Directions:
Using the records that appear below, write out exactly the lines from the one with "The width and height of the screenshot is (824, 602)." through the one with "Given: Focus the #35bdcf hex color field", keeping both end lines.

Records:
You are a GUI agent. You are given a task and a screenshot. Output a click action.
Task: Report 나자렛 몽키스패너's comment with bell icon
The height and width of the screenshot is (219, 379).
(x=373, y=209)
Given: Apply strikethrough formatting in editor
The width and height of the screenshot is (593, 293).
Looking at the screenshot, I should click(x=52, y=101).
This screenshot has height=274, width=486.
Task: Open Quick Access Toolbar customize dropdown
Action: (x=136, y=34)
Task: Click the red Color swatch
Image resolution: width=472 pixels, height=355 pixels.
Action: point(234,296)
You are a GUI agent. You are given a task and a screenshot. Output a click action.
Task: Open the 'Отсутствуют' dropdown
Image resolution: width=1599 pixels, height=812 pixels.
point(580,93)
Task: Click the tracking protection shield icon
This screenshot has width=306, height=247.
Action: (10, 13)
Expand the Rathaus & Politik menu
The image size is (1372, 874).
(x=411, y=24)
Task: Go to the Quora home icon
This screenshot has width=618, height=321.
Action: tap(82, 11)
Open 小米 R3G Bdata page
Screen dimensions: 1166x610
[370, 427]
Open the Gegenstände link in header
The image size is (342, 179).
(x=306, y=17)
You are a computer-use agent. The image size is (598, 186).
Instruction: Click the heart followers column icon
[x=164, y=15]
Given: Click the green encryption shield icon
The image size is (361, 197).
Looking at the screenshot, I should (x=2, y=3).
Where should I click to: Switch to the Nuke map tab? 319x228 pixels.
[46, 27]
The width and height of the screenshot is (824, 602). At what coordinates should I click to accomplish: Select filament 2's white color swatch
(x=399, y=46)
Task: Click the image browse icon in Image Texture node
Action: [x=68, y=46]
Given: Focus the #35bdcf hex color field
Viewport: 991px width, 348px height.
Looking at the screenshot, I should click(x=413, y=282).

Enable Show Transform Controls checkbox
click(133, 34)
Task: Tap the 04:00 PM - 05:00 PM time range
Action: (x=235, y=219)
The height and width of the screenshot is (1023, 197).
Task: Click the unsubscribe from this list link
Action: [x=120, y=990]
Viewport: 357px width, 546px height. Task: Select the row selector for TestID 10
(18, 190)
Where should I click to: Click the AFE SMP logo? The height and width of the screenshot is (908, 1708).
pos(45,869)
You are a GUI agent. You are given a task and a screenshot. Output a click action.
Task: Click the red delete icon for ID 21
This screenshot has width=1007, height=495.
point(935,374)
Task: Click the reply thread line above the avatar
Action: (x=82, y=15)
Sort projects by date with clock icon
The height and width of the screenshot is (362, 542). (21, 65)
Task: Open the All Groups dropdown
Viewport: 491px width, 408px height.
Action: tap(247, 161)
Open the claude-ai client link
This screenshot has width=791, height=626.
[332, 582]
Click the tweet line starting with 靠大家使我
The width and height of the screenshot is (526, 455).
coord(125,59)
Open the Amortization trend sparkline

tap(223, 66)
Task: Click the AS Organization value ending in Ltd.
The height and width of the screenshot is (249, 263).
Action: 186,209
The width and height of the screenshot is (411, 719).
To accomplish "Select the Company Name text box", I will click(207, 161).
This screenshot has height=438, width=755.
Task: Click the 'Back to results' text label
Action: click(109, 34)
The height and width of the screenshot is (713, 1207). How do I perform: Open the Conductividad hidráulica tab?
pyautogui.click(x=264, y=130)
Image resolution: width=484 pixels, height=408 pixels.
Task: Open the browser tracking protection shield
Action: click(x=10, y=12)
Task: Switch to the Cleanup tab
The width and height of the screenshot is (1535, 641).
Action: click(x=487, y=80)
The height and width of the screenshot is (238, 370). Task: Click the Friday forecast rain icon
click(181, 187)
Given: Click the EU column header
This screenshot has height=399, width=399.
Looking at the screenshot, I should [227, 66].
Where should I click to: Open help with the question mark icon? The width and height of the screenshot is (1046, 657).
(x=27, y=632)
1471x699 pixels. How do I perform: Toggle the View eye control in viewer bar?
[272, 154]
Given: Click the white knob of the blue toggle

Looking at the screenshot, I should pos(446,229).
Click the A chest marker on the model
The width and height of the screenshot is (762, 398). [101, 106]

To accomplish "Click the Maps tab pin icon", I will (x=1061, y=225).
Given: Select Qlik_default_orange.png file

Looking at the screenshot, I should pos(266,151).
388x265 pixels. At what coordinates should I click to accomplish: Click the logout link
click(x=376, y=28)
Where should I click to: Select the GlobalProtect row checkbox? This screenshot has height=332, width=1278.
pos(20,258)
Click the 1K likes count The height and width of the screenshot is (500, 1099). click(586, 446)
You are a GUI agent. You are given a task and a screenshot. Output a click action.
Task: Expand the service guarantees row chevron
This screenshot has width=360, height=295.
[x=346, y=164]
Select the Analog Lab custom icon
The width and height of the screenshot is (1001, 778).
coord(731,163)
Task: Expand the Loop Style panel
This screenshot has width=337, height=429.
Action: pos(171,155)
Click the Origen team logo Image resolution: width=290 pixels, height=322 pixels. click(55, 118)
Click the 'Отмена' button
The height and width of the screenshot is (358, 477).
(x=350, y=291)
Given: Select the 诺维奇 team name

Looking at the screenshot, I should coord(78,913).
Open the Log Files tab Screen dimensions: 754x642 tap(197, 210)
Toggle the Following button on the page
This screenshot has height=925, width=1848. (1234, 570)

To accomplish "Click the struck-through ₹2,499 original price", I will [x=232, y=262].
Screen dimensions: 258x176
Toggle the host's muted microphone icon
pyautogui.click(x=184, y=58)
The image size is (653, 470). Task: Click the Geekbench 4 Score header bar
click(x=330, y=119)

Reply to the exercise:
The width and height of the screenshot is (824, 602). At what coordinates should I click to accomplish: Select filament 2's white color swatch
(x=399, y=46)
Task: Click the image browse icon in Image Texture node
Action: [x=68, y=46]
Given: Focus the #35bdcf hex color field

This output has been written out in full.